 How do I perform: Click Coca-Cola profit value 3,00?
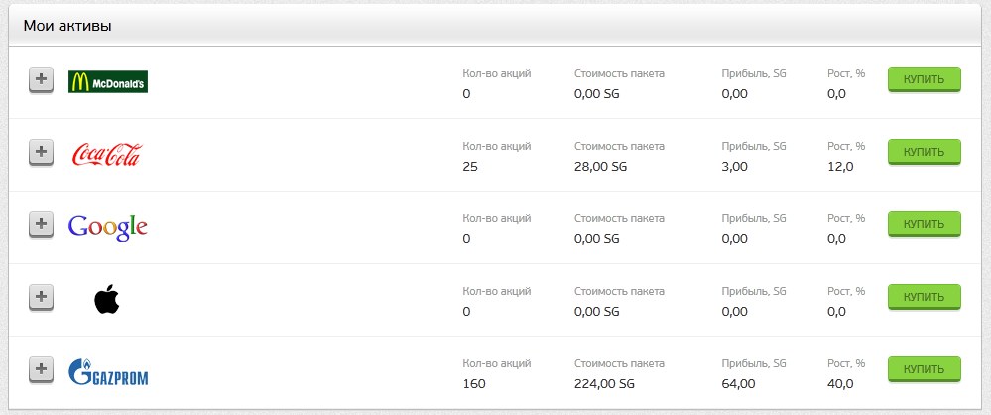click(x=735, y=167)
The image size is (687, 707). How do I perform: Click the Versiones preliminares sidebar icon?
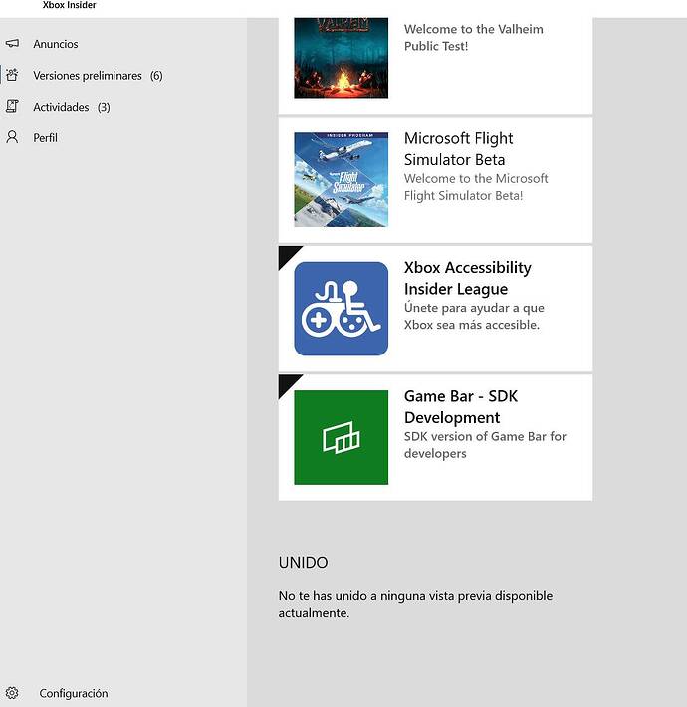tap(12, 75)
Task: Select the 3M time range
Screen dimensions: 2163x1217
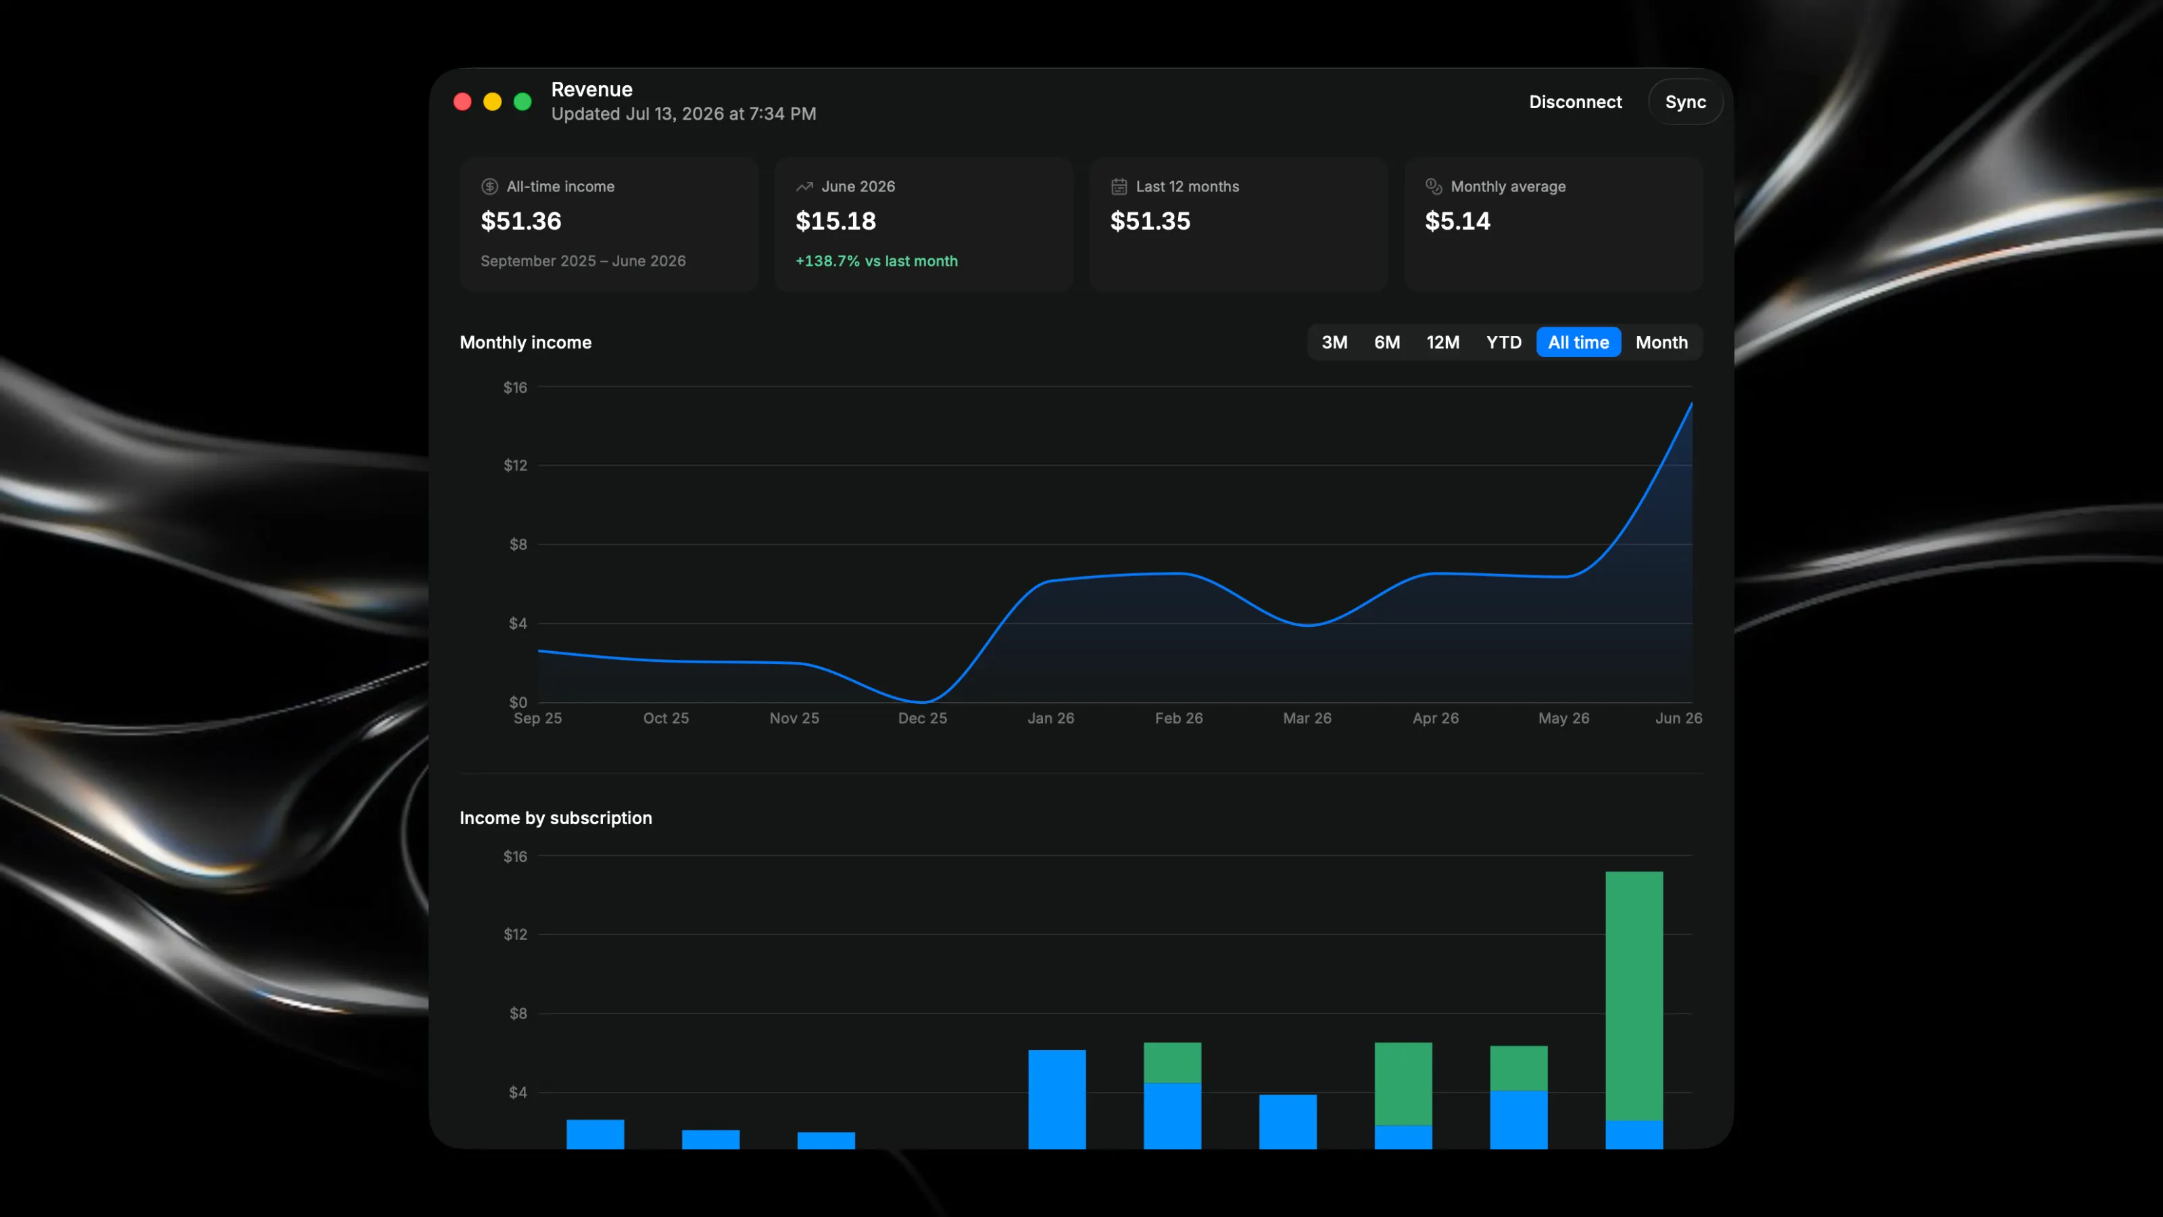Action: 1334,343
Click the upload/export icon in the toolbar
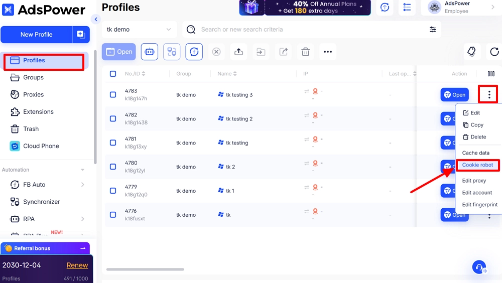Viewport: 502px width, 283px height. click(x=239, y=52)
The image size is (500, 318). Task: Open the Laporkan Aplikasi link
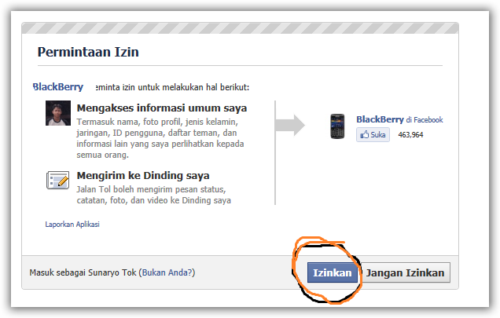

──────────────────────────────

Problem to solve ->
Except for the pictures, set down each line of the records exactly as it appears.

Task output ->
 How do I perform: Click Coca-Cola profit value 3,00?
click(x=735, y=167)
The image size is (687, 707). How do I perform: Click the Versiones preliminares sidebar icon?
tap(12, 75)
Task: Select the 3M time range
Screen dimensions: 2163x1217
Action: 1334,343
Click the upload/export icon in the toolbar
Viewport: 502px width, 283px height. click(x=239, y=52)
The image size is (500, 318). Task: Open the Laporkan Aplikasi link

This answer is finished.